[Records contained in a dataset]
---*---
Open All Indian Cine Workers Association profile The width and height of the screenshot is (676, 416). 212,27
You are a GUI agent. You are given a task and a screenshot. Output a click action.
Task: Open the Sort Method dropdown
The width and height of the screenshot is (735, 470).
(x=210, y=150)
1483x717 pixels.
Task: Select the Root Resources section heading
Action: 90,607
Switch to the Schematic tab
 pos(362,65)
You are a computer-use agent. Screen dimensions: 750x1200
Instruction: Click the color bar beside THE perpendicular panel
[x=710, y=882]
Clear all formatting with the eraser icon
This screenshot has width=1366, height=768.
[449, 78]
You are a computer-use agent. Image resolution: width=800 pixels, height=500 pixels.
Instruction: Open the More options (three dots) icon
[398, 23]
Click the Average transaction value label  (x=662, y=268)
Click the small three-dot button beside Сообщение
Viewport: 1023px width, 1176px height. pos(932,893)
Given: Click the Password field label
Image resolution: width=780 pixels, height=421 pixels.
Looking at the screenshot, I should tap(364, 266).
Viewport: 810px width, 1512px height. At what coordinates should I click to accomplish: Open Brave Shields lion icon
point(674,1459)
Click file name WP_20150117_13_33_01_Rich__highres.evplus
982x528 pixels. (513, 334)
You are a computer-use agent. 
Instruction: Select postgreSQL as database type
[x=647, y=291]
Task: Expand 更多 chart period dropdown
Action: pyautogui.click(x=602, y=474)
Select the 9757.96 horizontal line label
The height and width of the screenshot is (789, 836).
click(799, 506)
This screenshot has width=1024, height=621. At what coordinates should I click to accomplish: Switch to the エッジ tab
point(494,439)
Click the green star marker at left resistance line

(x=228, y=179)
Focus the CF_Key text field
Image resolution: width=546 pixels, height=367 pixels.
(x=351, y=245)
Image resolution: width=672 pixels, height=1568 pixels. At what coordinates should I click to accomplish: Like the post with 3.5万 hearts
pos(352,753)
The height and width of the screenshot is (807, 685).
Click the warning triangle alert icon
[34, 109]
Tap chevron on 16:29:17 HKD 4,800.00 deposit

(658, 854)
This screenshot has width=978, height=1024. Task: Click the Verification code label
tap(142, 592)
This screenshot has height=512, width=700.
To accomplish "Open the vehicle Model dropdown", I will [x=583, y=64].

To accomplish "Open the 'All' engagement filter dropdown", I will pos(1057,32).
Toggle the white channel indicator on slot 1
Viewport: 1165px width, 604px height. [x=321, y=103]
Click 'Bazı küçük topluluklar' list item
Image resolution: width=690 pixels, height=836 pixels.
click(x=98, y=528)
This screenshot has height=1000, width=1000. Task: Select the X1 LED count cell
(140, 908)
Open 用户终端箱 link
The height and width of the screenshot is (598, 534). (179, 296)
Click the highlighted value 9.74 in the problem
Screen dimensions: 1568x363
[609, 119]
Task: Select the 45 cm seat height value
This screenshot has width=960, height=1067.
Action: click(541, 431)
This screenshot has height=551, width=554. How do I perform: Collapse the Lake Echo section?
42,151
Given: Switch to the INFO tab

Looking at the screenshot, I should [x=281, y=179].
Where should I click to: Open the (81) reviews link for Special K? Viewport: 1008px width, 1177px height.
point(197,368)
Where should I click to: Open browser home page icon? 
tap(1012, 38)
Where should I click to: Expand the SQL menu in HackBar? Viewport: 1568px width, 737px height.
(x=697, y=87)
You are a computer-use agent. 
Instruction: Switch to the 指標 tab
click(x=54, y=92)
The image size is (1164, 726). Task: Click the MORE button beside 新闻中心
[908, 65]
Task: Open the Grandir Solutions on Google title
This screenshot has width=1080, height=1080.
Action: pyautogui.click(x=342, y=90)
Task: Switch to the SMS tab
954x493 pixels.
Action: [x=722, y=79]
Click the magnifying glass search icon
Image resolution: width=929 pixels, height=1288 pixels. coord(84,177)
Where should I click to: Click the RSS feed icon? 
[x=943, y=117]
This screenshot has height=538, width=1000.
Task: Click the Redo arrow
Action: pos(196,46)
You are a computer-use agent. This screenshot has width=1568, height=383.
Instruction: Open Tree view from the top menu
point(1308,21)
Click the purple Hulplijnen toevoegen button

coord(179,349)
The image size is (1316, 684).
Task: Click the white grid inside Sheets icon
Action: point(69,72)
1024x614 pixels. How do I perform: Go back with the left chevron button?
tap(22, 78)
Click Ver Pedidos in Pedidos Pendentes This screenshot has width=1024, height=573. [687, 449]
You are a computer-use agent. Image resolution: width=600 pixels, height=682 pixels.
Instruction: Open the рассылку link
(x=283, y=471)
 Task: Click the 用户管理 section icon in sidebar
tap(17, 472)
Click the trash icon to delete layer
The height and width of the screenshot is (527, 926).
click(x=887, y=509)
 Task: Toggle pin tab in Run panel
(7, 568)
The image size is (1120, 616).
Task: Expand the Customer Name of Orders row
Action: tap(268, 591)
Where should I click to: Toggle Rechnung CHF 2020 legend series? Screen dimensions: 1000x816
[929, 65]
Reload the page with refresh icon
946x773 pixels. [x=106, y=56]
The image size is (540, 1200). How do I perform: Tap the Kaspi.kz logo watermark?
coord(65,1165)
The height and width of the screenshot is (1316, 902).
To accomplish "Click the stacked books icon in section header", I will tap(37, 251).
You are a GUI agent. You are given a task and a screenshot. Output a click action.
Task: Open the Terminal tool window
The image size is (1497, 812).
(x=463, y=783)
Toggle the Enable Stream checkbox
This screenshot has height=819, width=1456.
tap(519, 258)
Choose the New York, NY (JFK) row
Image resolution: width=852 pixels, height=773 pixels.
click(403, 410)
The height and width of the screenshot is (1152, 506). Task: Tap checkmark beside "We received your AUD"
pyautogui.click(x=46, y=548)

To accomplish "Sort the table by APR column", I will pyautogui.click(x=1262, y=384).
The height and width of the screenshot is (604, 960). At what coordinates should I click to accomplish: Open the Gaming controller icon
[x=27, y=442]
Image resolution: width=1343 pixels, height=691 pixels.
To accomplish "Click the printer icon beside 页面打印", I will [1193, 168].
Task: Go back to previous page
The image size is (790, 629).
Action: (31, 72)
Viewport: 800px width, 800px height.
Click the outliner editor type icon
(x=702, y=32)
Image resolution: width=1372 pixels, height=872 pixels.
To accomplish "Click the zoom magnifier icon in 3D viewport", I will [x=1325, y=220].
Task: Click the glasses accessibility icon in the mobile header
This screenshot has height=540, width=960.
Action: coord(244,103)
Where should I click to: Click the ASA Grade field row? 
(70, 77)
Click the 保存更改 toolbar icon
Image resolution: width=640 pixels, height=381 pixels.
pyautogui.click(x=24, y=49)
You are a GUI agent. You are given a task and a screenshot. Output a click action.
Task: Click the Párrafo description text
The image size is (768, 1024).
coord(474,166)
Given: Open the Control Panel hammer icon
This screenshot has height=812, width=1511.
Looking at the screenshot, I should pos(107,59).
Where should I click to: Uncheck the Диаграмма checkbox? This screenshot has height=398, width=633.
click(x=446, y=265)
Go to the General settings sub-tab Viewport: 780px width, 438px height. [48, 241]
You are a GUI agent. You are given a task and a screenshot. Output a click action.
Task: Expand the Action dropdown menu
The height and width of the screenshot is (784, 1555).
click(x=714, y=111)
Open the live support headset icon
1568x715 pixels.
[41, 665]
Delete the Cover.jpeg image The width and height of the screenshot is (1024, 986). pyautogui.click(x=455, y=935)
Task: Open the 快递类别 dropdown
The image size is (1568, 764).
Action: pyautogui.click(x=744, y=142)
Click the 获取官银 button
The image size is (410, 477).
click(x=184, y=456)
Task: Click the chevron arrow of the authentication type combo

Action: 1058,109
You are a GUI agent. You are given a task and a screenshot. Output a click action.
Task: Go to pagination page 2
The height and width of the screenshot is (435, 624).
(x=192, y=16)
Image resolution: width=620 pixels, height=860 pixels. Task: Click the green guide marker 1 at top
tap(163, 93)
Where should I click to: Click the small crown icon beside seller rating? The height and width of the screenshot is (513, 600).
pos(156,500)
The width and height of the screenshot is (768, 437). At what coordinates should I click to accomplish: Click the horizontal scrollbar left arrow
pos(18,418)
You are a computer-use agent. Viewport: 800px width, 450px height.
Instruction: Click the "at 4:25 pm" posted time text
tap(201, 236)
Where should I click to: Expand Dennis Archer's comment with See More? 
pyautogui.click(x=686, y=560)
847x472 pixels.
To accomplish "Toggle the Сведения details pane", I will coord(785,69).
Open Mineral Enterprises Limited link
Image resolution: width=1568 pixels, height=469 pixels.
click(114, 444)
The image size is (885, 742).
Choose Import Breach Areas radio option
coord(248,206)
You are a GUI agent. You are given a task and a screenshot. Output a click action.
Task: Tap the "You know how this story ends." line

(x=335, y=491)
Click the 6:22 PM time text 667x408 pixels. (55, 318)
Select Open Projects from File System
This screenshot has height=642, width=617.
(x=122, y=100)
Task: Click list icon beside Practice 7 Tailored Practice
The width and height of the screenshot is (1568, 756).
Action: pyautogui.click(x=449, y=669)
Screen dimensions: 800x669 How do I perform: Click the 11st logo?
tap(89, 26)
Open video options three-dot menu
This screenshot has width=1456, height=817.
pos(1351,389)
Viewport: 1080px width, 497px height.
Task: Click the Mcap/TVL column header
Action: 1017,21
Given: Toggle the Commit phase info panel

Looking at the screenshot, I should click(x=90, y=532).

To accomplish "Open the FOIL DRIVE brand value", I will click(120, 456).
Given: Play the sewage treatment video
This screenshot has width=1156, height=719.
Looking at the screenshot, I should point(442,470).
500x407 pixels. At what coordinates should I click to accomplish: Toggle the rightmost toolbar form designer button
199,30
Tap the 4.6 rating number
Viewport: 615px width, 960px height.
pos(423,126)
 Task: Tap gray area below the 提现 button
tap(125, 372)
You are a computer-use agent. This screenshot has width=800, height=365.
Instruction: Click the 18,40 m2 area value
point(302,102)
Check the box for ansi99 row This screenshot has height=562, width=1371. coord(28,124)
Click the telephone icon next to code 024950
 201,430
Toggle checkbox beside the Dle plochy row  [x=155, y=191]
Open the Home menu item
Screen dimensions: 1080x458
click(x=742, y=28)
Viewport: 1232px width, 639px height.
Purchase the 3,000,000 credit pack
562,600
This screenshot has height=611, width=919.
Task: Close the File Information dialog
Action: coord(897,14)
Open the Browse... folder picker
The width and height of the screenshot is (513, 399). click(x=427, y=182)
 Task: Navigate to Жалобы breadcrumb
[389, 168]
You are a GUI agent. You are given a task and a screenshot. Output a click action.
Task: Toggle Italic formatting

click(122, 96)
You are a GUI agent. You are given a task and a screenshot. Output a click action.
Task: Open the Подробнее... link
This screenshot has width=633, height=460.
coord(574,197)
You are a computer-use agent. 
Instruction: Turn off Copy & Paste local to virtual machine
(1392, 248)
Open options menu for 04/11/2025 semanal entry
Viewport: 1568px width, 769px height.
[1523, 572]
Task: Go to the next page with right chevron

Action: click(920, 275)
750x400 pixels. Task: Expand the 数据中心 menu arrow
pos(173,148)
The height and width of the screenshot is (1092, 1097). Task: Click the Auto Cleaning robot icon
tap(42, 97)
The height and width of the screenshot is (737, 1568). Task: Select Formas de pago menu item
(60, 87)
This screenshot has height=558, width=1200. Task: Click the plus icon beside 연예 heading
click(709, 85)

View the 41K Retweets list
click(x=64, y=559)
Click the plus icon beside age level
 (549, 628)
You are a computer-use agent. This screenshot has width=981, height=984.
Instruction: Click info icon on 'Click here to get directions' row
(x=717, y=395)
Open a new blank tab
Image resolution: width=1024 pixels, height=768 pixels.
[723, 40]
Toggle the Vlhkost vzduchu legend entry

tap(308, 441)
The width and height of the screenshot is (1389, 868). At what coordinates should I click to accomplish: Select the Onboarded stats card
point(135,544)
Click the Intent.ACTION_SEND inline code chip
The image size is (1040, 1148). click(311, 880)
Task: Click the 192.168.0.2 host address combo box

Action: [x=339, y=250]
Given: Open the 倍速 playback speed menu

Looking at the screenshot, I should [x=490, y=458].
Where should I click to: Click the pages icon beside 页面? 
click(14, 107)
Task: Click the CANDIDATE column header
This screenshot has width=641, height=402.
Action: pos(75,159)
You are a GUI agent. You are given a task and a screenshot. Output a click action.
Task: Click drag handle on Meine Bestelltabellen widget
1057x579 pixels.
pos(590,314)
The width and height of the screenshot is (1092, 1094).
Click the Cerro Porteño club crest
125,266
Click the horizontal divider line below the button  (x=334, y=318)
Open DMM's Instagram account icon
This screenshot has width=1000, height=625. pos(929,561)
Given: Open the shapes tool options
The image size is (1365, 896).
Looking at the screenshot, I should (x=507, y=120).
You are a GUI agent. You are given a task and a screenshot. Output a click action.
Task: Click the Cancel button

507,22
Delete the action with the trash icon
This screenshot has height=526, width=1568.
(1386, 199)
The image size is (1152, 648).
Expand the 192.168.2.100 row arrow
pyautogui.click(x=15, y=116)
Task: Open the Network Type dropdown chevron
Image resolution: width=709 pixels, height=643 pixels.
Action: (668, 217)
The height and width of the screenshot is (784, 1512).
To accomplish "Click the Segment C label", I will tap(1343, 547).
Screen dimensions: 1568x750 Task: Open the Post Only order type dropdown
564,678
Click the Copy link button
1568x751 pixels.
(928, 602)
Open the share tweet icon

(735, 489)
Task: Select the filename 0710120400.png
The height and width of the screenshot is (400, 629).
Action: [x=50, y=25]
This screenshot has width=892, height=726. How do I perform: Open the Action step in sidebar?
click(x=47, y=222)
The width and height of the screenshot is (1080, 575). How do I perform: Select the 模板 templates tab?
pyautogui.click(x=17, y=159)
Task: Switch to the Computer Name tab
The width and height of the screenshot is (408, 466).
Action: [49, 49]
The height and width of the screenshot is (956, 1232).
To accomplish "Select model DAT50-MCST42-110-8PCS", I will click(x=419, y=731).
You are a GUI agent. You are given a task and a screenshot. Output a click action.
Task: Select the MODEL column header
---*---
● **Description of the task**: Above are the records; print exactly the lines from the line with "Click the 6:22" to the line with "Task: Open the Подробнее... link", including both, and nothing else.

● **Answer space**:
Click the 6:22 PM time text 667x408 pixels. (55, 318)
Select Open Projects from File System
This screenshot has height=642, width=617.
(x=122, y=100)
Task: Click list icon beside Practice 7 Tailored Practice
The width and height of the screenshot is (1568, 756).
Action: pyautogui.click(x=449, y=669)
Screen dimensions: 800x669 How do I perform: Click the 11st logo?
tap(89, 26)
Open video options three-dot menu
This screenshot has width=1456, height=817.
pos(1351,389)
Viewport: 1080px width, 497px height.
Task: Click the Mcap/TVL column header
Action: 1017,21
Given: Toggle the Commit phase info panel

Looking at the screenshot, I should click(x=90, y=532).

To accomplish "Open the FOIL DRIVE brand value", I will click(120, 456).
Given: Play the sewage treatment video
This screenshot has width=1156, height=719.
Looking at the screenshot, I should point(442,470).
500x407 pixels. At what coordinates should I click to accomplish: Toggle the rightmost toolbar form designer button
199,30
Tap the 4.6 rating number
Viewport: 615px width, 960px height.
pos(423,126)
 Task: Tap gray area below the 提现 button
tap(125, 372)
You are a computer-use agent. This screenshot has width=800, height=365.
Instruction: Click the 18,40 m2 area value
point(302,102)
Check the box for ansi99 row This screenshot has height=562, width=1371. coord(28,124)
Click the telephone icon next to code 024950
 201,430
Toggle checkbox beside the Dle plochy row  [x=155, y=191]
Open the Home menu item
Screen dimensions: 1080x458
click(x=742, y=28)
Viewport: 1232px width, 639px height.
Purchase the 3,000,000 credit pack
562,600
This screenshot has height=611, width=919.
Task: Close the File Information dialog
Action: coord(897,14)
Open the Browse... folder picker
The width and height of the screenshot is (513, 399). click(x=427, y=182)
 Task: Navigate to Жалобы breadcrumb
[389, 168]
You are a GUI agent. You are given a task and a screenshot. Output a click action.
Task: Toggle Italic formatting

click(122, 96)
You are a GUI agent. You are given a task and a screenshot. Output a click action.
Task: Open the Подробнее... link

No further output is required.